Physicochemical Properties of the Slug Inspired Adhesive
Earlier studies have found this glue to be composed of a tough matrix peppered with positively charged proteins. This inspired Li and his team to develop a double-layered hydrogel composed of an alginate-polyacrylamide matrix, which in turn supports an adhesive layer that has positively charged polymers protruding from its surface.
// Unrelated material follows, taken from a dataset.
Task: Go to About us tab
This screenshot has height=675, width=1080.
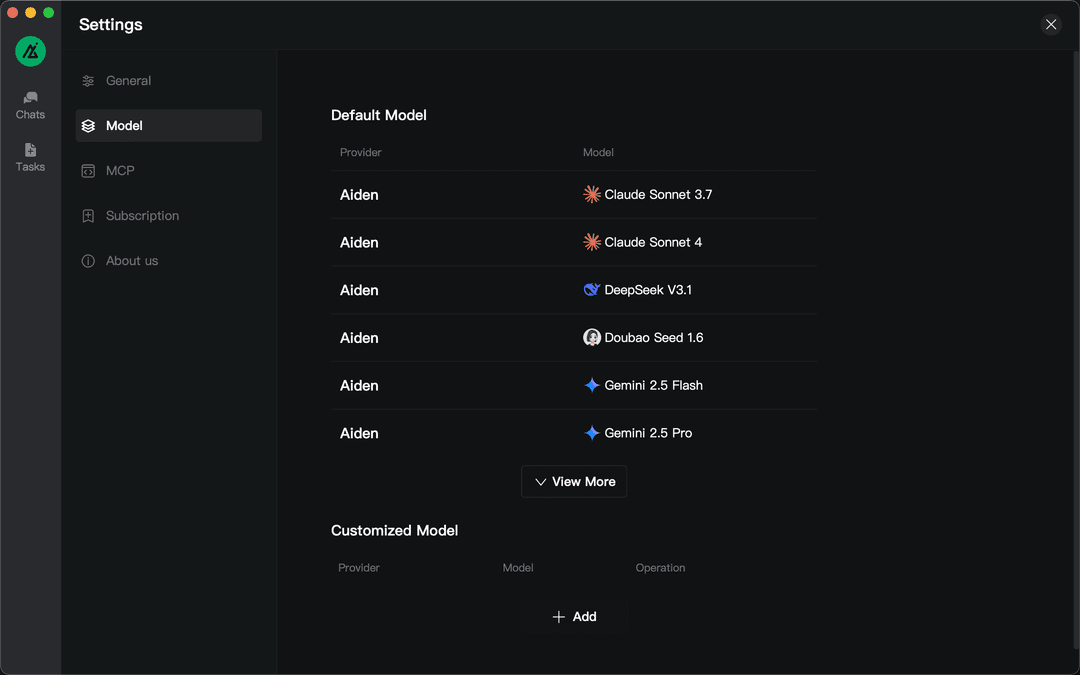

The adhesive polymer binds to biological tissues by the following mechanisms resulting in an extremely strong bond that would be difficult to break, namely:
- Electrostatic attraction to negatively charged cell surfaces
- Covalent bonds between neighboring atoms, and
- Physical interpenetration
The current study’s matrix layer includes calcium ions that are bound to the alginate hydrogel via ionic bonds. If great stress is applied to the adhesive, these "sacrificial" ionic bonds will first break first, making the matrix absorb a large amount of energy before the tissue-polymer bond becomes compromised.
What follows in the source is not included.